**DIRECTIONS FOR THIS TASK:**
Count the lines in the items below that contain the string "menu", and give only that number.

**TASK INPUT:**
>>
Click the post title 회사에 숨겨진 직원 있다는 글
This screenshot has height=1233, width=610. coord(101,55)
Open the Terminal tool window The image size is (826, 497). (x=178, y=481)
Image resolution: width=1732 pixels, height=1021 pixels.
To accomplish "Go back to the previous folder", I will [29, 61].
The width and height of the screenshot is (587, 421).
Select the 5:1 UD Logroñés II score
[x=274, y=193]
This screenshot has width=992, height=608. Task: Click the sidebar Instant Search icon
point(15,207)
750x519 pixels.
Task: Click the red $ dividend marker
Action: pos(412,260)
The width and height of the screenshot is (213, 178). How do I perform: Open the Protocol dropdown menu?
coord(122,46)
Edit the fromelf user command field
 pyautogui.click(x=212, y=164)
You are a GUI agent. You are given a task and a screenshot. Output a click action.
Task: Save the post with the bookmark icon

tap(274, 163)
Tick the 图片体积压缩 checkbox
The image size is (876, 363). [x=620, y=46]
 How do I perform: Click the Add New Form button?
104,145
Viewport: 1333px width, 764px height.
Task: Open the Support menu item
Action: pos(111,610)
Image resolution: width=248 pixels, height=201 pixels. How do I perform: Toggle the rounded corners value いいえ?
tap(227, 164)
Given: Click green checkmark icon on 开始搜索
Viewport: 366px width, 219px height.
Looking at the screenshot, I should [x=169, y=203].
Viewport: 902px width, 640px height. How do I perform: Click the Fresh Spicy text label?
<<
**OUTPUT:**
2